The remaining decisions involve doctrines not related to the issues presented. E.F. Brady and amici curiae purport to find support from O'Neil v. Crane Co. (2012) 53 Cal.4th 335, 342-347 [135 Cal.Rptr.3d 288, 266 P.3d 987], in which the family of a deceased United States Navy seaman asserted claims for negligence and strict liability against manufacturers of pumps and valves used on warships, alleging that the serviceman's exposure to asbestos dust from asbestos-containing materials used in connection with the pumps and valves caused his fatal mesothelioma. (Ibid.) The court rejected the claims, concluding that "a product manufacturer may not be held liable in strict liability or negligence for harm caused by another manufacturer's product unless the defendant's own product contributed substantially to the harm, or the defendant participated substantially in creating a harmful combined use of the products." (Id. at p. 342.) Here, E.F. Brady provided the defective drywall and joint compound, rather than some other product used in connection with them.

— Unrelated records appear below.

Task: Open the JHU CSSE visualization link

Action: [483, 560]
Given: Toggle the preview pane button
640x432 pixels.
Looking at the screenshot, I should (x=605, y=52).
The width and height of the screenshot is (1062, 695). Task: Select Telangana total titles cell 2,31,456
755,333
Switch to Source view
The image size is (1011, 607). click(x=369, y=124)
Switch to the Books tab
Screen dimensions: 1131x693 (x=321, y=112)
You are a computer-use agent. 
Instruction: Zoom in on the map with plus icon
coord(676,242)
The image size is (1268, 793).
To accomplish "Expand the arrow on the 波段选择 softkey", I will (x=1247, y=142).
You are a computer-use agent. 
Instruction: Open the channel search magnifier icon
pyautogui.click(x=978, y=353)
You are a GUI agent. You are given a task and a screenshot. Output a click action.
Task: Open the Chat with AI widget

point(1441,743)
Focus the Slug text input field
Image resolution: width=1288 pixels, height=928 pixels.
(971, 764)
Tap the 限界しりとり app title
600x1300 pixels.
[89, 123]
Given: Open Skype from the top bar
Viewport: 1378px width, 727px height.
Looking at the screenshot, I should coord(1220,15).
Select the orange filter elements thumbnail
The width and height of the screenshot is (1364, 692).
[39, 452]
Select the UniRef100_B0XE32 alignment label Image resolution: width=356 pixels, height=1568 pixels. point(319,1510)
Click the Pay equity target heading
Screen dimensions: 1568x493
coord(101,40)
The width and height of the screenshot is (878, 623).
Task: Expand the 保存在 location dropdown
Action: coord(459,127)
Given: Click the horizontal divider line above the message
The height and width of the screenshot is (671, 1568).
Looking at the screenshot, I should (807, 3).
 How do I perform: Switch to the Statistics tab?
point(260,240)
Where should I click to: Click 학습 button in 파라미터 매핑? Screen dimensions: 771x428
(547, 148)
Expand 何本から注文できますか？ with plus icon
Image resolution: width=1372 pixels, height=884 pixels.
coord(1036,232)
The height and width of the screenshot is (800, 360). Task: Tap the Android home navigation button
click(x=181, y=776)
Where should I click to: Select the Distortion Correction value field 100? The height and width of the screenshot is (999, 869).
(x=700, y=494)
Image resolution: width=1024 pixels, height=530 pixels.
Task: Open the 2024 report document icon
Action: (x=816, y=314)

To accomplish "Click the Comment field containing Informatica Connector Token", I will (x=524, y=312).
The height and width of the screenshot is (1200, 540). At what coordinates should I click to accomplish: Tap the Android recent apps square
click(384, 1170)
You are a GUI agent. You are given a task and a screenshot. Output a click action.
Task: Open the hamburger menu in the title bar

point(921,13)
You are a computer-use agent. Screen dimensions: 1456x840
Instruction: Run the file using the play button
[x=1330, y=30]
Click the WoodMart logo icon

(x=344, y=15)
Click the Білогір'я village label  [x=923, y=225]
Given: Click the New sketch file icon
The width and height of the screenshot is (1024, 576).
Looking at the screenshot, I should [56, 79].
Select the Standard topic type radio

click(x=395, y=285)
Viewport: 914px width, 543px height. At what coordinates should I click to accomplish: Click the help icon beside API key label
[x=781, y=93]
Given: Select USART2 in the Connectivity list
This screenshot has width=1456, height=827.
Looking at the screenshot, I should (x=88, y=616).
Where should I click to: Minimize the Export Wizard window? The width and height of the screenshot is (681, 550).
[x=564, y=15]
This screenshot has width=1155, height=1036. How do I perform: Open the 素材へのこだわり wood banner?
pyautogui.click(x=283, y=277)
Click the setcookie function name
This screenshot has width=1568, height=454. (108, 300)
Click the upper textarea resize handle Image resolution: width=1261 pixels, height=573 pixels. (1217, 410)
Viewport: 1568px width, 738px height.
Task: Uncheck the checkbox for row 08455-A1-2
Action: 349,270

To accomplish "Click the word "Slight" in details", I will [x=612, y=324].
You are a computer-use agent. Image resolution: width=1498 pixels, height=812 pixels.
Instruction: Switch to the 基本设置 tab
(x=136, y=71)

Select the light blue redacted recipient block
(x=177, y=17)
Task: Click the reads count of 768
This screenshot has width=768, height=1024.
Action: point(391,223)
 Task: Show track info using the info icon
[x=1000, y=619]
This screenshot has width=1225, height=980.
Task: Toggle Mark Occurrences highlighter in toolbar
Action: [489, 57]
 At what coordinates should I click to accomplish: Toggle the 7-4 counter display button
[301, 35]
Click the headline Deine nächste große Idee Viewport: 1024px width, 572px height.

Amicus curiae Coalition for Litigation Justice, Inc., also argues that Johnson v. American Standard, Inc. (2008) 43 Cal.4th 56, 66 [74 Cal.Rptr.3d 108, 179 P.3d 905] supports its claim that a plaintiff's status as a "sophisticated user" of product shields the products' supplier from liability. However, the record contains no evidence that Joel Hernandezcueva constituted a sophisticated user of the defective products at issue here.
Generally, when a complaint's allegations are ambiguous or uncertain, a defendant must raise the defect by demurrer. (Stockton Newpapers, Inc. v. Redevelopment Agency (1985) 171 Cal.App.3d 95, 104 [214 Cal.Rptr. 561].) Failure to do so works a forfeiture of contentions based on the defect. (Ibid.) For that reason, such contentions may not be raised for the first time on appeal. (Fenton v. Groveland Community Services Dist. (1982) 135 Cal.App.3d 797, 810 [185 Cal.Rptr. 758], disapproved on another ground in Katzberg v. Regents of University of California (2002) 29 Cal.4th 300, 328-329, fn. 30 [127 Cal.Rptr.2d 482, 58 P.3d 339].)
Here, the preliminary allegations of the Hernandezcuevas' original complaint identified a group of "manufacturing defendants," including Does 1 through 299. Although the caption of the strict liability claim states that it is asserted against that group of defendants, the claim's underlying allegations identify the pertinent defendants as those listed on exhibit "B," which contains no reference to any Doe defendants. After amending the original complaint to identify E.F. Brady as "Doe-14," the Hernandezcuevas filed a materially similar first amended complaint.
The record reflects no demurrer by E.F. Brady based on uncertainty regarding its status as a defendant with respect to the strict liability claim. Instead, E.F. Brady answered the first amended complaint, and later filed its motion for partial nonsuit, which encompassed the strict liability claim. In the section of that motion entitled "Procedural History," E.F. Brady noted a potential deficiency in the first amended complaint distinct from the defect it asserts on appeal, but stated: "E. F. Brady makes this motion as though it is a generally named defendant." Because E.F. Brady first raised the pertinent pleading defect on appeal, its contention has been forfeited.